» **Exercise**
From the first line to the last, return the data exactly, with no pictures.
+===+
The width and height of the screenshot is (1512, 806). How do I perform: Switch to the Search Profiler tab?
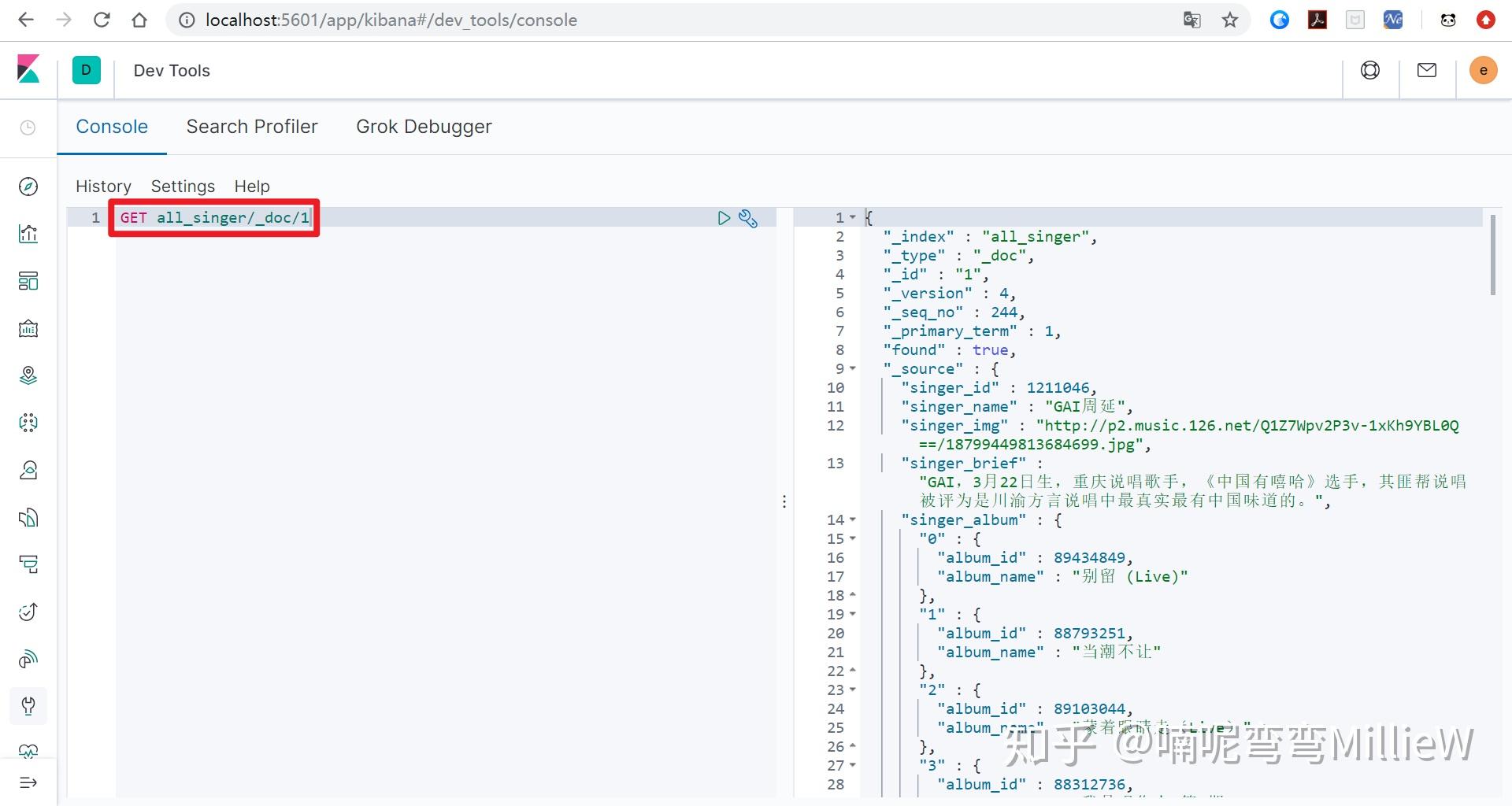pyautogui.click(x=252, y=127)
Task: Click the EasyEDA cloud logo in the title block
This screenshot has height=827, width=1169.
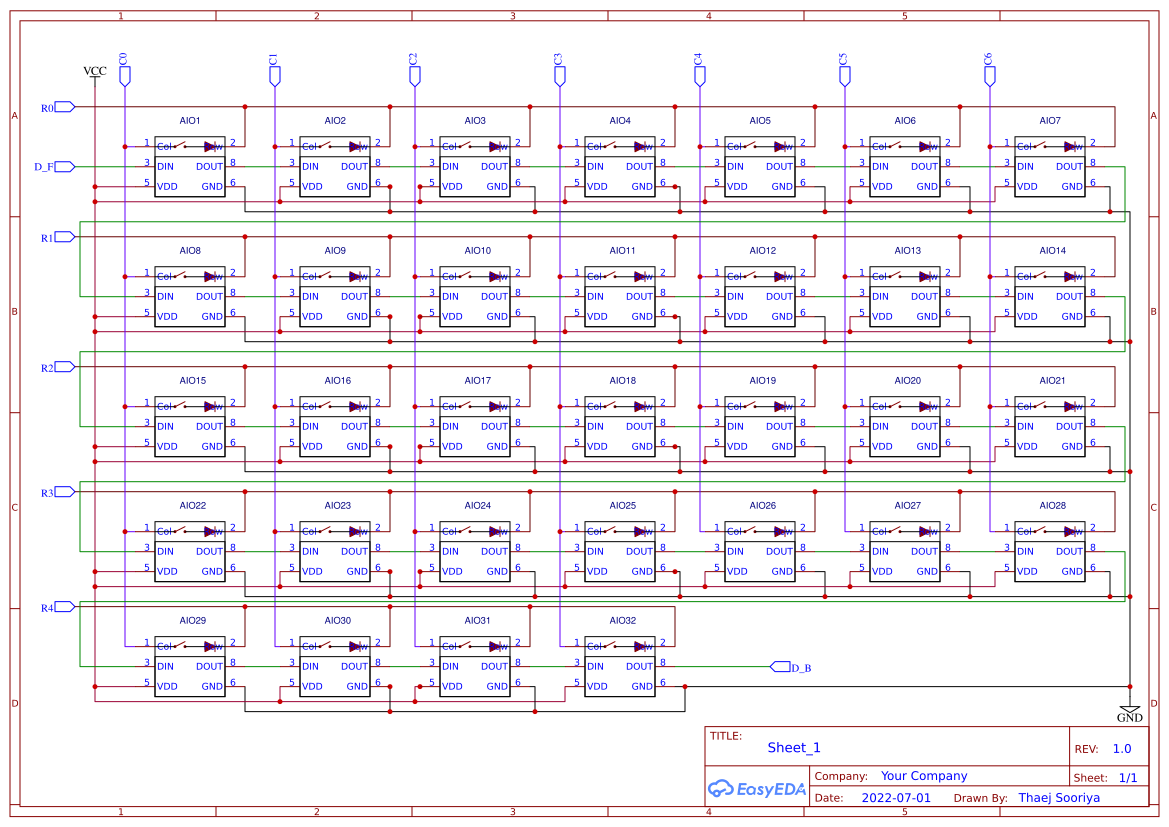Action: (722, 789)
+===+
» **The completed task**
The width and height of the screenshot is (1512, 806). How do I perform: Switch to the Search Profiler tab?
pyautogui.click(x=252, y=127)
Task: Click the EasyEDA cloud logo in the title block
This screenshot has height=827, width=1169.
Action: (722, 789)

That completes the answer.